Un sujet douloureux pour qui a traversé ce désert là.

En novembre dernier, l'Assemblée Nationale a voté l'amendement 20 ter à la loi sur la Santé. En modifiant le code du travail, cet amendement permet aux femmes et à leurs conjoints qui ont entamé un parcours AMP de bénéficier d'absences autorisées pour les actes médicaux nécessaires, leur permettant ainsi de concilier leurs emplois du temps professionnels avec les protocoles médicaux lourds qui jalonnent le parcours du combattant qu'est l'AMP. 

L'AMP, l'aide médicale à la procréation, cette avancée majeure de notre médecine dans la lutte contre la stérilité.
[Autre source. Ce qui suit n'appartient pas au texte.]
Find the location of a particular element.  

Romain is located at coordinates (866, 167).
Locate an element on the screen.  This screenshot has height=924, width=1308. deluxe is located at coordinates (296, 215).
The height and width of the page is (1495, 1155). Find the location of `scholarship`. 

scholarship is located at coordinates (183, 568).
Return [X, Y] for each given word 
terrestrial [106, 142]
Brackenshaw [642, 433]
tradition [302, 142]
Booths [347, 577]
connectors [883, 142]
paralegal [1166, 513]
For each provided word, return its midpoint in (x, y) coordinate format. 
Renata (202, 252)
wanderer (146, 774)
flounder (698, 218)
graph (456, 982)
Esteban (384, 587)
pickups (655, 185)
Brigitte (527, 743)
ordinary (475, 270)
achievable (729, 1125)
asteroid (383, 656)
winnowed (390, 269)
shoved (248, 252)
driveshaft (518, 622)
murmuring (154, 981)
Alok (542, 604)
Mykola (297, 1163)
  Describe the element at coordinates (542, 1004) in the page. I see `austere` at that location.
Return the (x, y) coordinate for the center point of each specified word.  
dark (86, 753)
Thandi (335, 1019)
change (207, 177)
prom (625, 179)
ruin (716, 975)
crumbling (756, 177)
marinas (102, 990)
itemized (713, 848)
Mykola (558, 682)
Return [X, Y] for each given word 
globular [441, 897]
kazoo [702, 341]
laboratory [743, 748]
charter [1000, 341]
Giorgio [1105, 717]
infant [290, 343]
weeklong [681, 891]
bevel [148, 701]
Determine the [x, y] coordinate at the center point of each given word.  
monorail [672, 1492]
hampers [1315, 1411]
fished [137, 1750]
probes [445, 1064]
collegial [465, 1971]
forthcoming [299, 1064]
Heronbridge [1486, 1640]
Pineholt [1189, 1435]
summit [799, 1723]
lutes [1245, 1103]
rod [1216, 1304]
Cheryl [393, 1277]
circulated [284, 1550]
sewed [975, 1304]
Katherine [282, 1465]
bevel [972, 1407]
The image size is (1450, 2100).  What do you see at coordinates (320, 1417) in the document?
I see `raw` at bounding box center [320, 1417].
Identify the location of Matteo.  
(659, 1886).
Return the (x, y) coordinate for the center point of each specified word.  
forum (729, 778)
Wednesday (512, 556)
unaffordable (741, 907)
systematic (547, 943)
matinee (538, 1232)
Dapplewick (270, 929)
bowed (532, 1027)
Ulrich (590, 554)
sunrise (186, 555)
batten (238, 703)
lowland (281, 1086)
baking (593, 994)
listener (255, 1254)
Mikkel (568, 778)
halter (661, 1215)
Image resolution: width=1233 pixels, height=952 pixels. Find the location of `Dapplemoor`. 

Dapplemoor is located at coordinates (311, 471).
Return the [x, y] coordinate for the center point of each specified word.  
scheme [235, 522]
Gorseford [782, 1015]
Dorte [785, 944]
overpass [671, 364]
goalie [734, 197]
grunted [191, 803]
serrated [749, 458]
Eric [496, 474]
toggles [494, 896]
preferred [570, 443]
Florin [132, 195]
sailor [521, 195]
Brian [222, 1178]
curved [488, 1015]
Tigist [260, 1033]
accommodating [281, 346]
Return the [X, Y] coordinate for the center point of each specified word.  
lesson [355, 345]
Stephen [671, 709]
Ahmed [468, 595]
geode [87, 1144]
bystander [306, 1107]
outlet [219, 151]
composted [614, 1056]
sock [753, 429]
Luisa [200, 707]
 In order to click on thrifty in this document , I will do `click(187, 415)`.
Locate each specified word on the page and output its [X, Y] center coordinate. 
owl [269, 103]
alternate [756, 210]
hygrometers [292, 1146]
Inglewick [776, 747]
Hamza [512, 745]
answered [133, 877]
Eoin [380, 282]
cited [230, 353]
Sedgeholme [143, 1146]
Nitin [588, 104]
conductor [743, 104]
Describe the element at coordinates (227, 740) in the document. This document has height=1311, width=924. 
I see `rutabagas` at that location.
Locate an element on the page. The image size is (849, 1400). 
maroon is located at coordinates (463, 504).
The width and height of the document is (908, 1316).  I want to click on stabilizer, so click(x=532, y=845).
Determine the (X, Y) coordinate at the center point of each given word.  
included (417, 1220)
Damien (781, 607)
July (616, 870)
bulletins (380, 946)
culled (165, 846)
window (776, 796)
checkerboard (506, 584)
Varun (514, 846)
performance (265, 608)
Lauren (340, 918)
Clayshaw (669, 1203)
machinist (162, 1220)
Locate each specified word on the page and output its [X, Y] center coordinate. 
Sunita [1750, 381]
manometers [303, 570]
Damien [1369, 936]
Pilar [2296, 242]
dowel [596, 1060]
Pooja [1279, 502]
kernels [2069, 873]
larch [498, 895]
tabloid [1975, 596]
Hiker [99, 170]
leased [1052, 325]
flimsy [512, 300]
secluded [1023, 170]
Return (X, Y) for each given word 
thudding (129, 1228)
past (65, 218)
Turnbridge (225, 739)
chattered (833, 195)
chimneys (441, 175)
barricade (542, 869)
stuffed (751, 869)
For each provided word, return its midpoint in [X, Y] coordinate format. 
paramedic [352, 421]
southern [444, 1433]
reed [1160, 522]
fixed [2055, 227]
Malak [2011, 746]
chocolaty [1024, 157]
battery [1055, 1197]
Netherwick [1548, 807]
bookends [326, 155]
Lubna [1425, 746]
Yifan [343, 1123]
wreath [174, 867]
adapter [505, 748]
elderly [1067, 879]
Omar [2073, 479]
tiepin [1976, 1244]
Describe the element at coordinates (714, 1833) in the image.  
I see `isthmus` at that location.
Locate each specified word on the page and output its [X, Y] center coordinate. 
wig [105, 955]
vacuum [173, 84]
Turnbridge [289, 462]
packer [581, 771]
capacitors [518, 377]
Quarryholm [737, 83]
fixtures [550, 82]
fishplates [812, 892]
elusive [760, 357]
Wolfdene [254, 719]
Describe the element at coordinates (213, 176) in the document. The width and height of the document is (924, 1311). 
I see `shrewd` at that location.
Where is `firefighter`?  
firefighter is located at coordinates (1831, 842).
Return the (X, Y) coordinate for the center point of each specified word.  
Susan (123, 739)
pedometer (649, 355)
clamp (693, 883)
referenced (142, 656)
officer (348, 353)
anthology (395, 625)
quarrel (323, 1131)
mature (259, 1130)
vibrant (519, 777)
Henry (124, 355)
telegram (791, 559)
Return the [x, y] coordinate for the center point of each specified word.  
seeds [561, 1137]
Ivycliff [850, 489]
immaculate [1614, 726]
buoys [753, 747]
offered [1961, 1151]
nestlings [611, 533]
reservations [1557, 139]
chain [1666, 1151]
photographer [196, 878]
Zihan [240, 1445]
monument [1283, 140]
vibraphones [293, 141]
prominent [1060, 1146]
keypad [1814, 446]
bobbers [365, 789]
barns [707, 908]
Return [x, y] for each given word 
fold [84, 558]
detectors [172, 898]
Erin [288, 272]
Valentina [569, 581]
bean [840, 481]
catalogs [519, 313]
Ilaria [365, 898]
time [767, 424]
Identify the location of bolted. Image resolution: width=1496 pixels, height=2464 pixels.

Quand un couple s'engage sur ce chemin, il sait vaguement que ce sera long et douloureux, que l'issue est incertaine, mais c'est rempli d'espoir qu'il franchit les premières étapes.

Les examens sont longs, désagréables, et ce sentiment qui vous assaille, qu'il a manqué une pièce au mode d'emploi de votre fabrication, cette injustice terrible quand tout semble si facile pour d'autres.

Il faut absorber des médicaments qui vous chamboulent, se faire injecter des doses de produits qui vous font ressembler à une junkie au point de cacher ses bras couverts d'hématomes et de petits points laissés par les seringues.

Se retrouver gonflée comme une baudruche par l'ultra-stimulation.

Courir entre le laboratoire d'analyse pour les prises de sang à répétition, puis au centre d'échographie pour vérifier que tout est en ordre de bataille, pour enfin passer sur le billard pour la ponction d'ovocytes, puis la transplantation des embryons, et l'attente...

C'est cela le parcours AMP.

On jongle entre les rendez-vous médicaux, le boulot, on essaie de cloisonner entre les deux, de ne pas trop y penser, mais cette attente là tourne souvent à l'obsession, impossible de vivre autre chose, cet investissement est tellement lourd, qu'il plombe votre quotidien d'une chape de plomb que les bonnes fées n'arrivent pas à contourner.

Un long chemin de croix, avec la plupart du temps, l'espoir qui s'écroule après toutes ces semaines d'efforts.

Pour moi, ce chemin a duré 5 longues années.

Et au moment où nous allions abandonner, décidés à entamer l'autre parcours du combattant qu'est l'adoption, j'ai quand même voulu tenter ma dernière chance.

Une intuition ? La petite flamme de l'espoir qui ne s'était pas éteinte et qui éclairait de nouveau mon chemin ?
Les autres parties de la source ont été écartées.